Hi Anthony,
sorry I did not read the query before, I thought you were sampling from 2
columns and counting. Anyway, the current algorithm is not biased to select
from the top half. It is actually as uniform as it can be according to our
tests. I run your experiment and I am not getting the bias you are
reporting. It might be a problem of the windows rand function (I am
assuming you are using windows), because on my linux machine this is not
reproducible.
We will perform a few more tests to find the cause of this.
On Thu, May 28, 2015 at 10:28 AM, Anthony Damico
hi lefteris, the table it's sampling from is only one column and two rows. if the algorithm is so biased that it samples 80%+ of its records from the top-half of a smallish table, it should display some sort of warning, no? the docs say this is a uniform sample, but i don't think that's true? :(
SELECT * FROM ( SELECT 1 AS col UNION ALL SELECT 2 AS col ) AS temp SAMPLE 1 ;
https://www.monetdb.org/Documentation/Cookbooks/SQLrecipes/Sampling
On Thu, May 28, 2015 at 4:17 AM, Lefteris
wrote: Stupid question: column 1 and 2 have the same size, right?
I am not familiar with the current sample algorithm, but it might favor the beginning of a column.
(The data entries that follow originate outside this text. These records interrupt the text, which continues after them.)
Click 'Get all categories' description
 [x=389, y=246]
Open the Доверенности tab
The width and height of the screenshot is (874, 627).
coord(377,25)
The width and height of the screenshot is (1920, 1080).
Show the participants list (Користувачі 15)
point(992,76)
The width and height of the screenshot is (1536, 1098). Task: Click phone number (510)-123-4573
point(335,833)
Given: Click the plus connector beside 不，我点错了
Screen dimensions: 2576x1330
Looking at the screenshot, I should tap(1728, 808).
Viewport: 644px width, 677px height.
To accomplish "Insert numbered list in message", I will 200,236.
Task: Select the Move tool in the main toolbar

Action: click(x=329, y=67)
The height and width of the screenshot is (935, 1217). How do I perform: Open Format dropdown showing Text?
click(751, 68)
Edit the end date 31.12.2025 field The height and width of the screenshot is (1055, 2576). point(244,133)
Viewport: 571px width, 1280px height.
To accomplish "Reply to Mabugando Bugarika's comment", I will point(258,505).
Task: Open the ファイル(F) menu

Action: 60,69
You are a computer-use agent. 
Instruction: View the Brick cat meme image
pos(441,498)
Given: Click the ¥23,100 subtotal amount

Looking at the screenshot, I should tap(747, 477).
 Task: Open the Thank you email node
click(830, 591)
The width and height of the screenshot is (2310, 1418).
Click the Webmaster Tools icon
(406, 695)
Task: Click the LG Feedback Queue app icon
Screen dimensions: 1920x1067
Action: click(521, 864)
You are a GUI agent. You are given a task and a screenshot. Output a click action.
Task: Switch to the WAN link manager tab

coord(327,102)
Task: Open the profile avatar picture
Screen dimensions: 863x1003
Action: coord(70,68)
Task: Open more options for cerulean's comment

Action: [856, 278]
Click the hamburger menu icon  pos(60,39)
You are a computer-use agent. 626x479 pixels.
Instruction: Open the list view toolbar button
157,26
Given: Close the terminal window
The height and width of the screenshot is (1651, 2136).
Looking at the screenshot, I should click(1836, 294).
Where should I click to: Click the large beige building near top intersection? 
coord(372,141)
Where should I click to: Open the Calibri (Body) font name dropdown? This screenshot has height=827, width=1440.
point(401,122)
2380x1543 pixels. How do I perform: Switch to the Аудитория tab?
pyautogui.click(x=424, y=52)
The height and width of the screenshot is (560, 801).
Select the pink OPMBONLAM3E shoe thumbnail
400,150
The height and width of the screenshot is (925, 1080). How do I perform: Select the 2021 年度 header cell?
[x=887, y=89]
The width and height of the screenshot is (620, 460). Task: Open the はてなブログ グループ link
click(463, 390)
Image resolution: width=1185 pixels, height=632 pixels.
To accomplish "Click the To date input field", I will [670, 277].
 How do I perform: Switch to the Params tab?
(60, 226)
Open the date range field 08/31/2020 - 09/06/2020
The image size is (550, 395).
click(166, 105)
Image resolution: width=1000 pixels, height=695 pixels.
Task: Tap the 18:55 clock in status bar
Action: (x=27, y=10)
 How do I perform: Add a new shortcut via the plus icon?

At least the old code did, and that was a trade-off to achieve only forward jumps on disk when sampling instead of random access.
On Thu, May 28, 2015 at 10:00 AM, Anthony Damico
wrote: reported here, thanks! i am pretty sure SAMPLE is not sampling randomly (at least in these two cases). https://www.monetdb.org/bugzilla/show_bug.cgi?id=3730
On Mon, May 25, 2015 at 2:04 AM, Anthony Damico
wrote: # here's a reproducible example using R code to repeat the sampling 1000 times. in both SAMPLE examples below, the database pulls the 2 less than 200 times out of 1000. shouldn't it be close to 500 out of 1000? this seems not random (misleading to users?) sorry if i'm misunderstanding something.. thank you!!
# start in an empty directory somewhere # setwd( "C:/My Directory/MonetDB" )
# # # # # # # # # START OF SETUP - no editing required
library(MonetDB.R)
batfile <- monetdb.server.setup( database.directory = paste0( getwd() , "/MonetDB" ) , monetdb.program.path = ifelse( .Platform$OS.type == "windows" , "C:/Program Files/MonetDB/MonetDB5" , "" ) , dbname = "test" , dbport = 50000 )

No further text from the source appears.